Yashwant remains unfazed, wants govt to do course correction
New Delhi: Unfazed by the government’s rebuttal of his criticism of Finance Minister Arun Jaitley on the state of the economy, including his Union Minister son Jayant, BJP veteran leader Yashwant Sinha today stuck to his guns and hoped the Centre would do some course correction.
Sinha, who had yesterday launched a blistering attack on Jaitley that set off a political storm, said he had sought an appointment with Prime Minister Narendra Modi last year so he could flag the issues, which he did through an article in a national English daily, but got none.
“I found the doors were shut for me. Therefore, I had no option but to speak up (in media)…I am confident I have worthwhile suggestions to make (to the prime minister),” he told national TV channels.
Sinha said any government of the day “should listen” when people like former prime minister Manmohan Singh or ex-Union finance minister P Chidambaram, considered experts on financial matters, speak up, and advised against dismissing their views as “political rhetoric”.
The BJP leader, without naming the previous UPA government, said it “cannot be blamed” for the tardy implementation of central projects as the NDA has been in power for the last 40 months.
Replying to a question about whether his “disgruntlement” led him to criticise the government, Sinha hit back, saying it was the “cheapest accusation” that could be levelled against him. He insisted he “technically” continues to be a member of the BJP as the party has also not “thrown me out”.
Jayant Sinha, Minister of State for Civil Aviation, who made a stout defence of the government’s economic policies, got a lot of stick from his father.
Referring to his son’s defence of the government, seen as a counter to his criticism of the Centre’s handling of economy, Sinha sought to know why Jayant was shifted from the finance ministry “if he was so competent” to answer the concerns raised by him.
Jayant, who defended the government’s policies in an article in a leading English daily today, was shifted out of the finance ministry in July last year.
“There is a decline in the growth rate quarter after quarter. I decided to speak up when the problems in the economy were multiplying…I hope the government even now will take steps to correct the situation which has arisen,” he said.
Sinha said he did not flag the issues out of “personal rancour”.

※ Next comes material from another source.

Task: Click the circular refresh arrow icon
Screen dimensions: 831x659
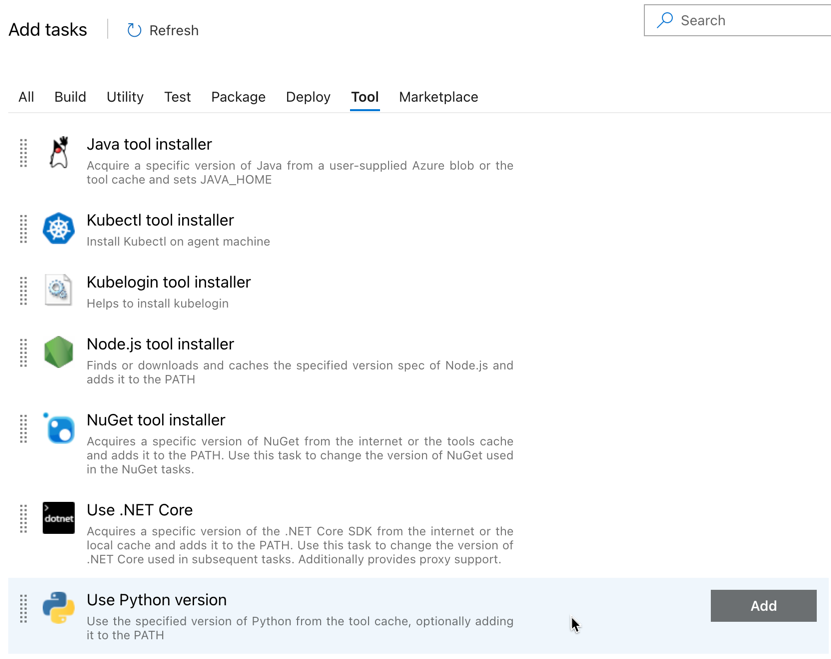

He said the purpose behind highlighting the concerns about the economy through an article in another leading English daily was to bring certain issues in public domain so that the government does a course correction. Sinha said he did not expect his article to create “such a furore”.
Responding to Jayant’s criticism of his views, the 84- year-old IAS officer-turned-politician said that only the minister concerned or the government’s spokesperson should have commented on them.
“But if they (the government) thought he (Jayant) was very competent to reply to the points which I have raised, then my question is why was he shifted from the ministry of finance?” he asked.
Sinha said both he and his son were doing their “dharma” (duty). He insisted that the issue should not be seen as one between “father and son”.
“If someone has asked him (Jayant) to write the piece, then it is a cheap trick to play…I have not spoken to him (on the issue). Will do it some time to find out (what exactly happened),” Sinha said.
Sinha, who was finance minister in the first NDA government led by Atal Bihari Vajpayee, said policy paralysis and corruption resulted in projects not moving forward under the previous UPA dispensation.
With the BJP-led NDA returning to power over three years ago, he said, there was hope that the situation would improve.
“We did move forward (with the projects) to some extent.
But not at the desired pace. And we can’t blame the previous government for this after being in government for 40 months because we got complete opportunity,” he added.
Jayant, in an apparent reference to his father’s critical piece, said several articles have been written on the challenges facing the Indian economy.
“Unfortunately, these articles draw sweeping conclusions from a narrow set of facts, and quite simply miss the fundamental structural reforms that are transforming the economy,” he said.
“Moreover, one or two quarters of GDP growth and other macro data are quite inadequate to evaluate the long-term impact of the structural reforms underway,” he said.
Jayant also said these structural reforms were not just desirable, they were necessary to create a ‘New India’ and provide good jobs.